After 3,652 days, it was as if everything had changed and nothing had changed.
Americans observed the 10th anniversary of 9/11 at hundreds of memorials around the nation, including major new ones in New York and Pennsylvania that transformed the sites of terrorist attacks that killed nearly 3,000 into places of healing and remembrance.
Yet the memories that flooded back were as sad and angry as ever.
Again, the specter of terrorism was abroad. Again, relatives held photos of missing loved ones with whom they'd hoped to reconnect. Again, children spoke to parents they never knew, and parents mourned children they had to bury — if they had anything to bury.
Standing at the spot where hijacked airliners destroyed the nation's two then-biggest office towers, John Gill Jr. held up a photo of his son, 34-year-old New York firefighter Paul Gill, and spoke to him: "We never found you. We never recovered you. But we know where you are — with our Lord in heaven."

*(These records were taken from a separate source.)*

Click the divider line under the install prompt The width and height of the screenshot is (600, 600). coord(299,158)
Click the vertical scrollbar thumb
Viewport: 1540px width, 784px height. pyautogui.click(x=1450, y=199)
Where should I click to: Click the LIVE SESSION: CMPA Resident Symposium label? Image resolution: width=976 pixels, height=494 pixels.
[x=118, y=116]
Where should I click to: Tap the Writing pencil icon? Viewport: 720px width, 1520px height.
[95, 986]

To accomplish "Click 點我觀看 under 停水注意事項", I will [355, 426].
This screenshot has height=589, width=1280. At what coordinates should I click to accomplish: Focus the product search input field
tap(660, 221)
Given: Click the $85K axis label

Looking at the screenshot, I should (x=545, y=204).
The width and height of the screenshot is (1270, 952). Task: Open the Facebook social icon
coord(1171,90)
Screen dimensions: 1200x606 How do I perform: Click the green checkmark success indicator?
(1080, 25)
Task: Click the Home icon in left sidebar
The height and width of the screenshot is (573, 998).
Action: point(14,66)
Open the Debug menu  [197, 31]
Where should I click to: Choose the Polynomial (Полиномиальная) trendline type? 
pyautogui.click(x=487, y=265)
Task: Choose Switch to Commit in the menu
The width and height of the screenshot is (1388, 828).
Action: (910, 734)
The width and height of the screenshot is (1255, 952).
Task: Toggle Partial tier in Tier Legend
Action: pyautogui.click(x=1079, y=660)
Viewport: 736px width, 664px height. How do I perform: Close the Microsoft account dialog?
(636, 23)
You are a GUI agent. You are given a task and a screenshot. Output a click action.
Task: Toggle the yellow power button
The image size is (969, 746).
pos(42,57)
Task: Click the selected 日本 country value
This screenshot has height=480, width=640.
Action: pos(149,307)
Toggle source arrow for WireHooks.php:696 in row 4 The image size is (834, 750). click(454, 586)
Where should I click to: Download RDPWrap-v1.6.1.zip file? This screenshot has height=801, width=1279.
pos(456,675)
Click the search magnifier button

Nicholas Gorki, 9, spoke of his father, "who I never met because I was in my mom's belly." But he thanked him nonetheless: "I love you, Father. … I love you for loving the idea of having me."
They were two among the scores of parents, siblings, children, domestic partners and other loved ones who read the names of the lost in ceremonies at the National September 11 Memorial in New York and the Flight 93 National Memorial near Shanksville, Pa.
Outside Shanksville, where passengers helped bring down a hijacked airliner apparently bound for Washington, nearly 5,000 people listened as victims' name were read aloud by relatives while bells tolled.
"This is not an easy morning," said Gordon Felt, whose brother Edward Porter Felt died in the crash. "Sept. 12, we began healing. While we can never be healed, we can embrace the healing process."
More than 1,000 relatives of those who died at the Pentagon filed slowly into the National 9/11 Pentagon Memorial and sat quietly in rows of metal chairs, facing the...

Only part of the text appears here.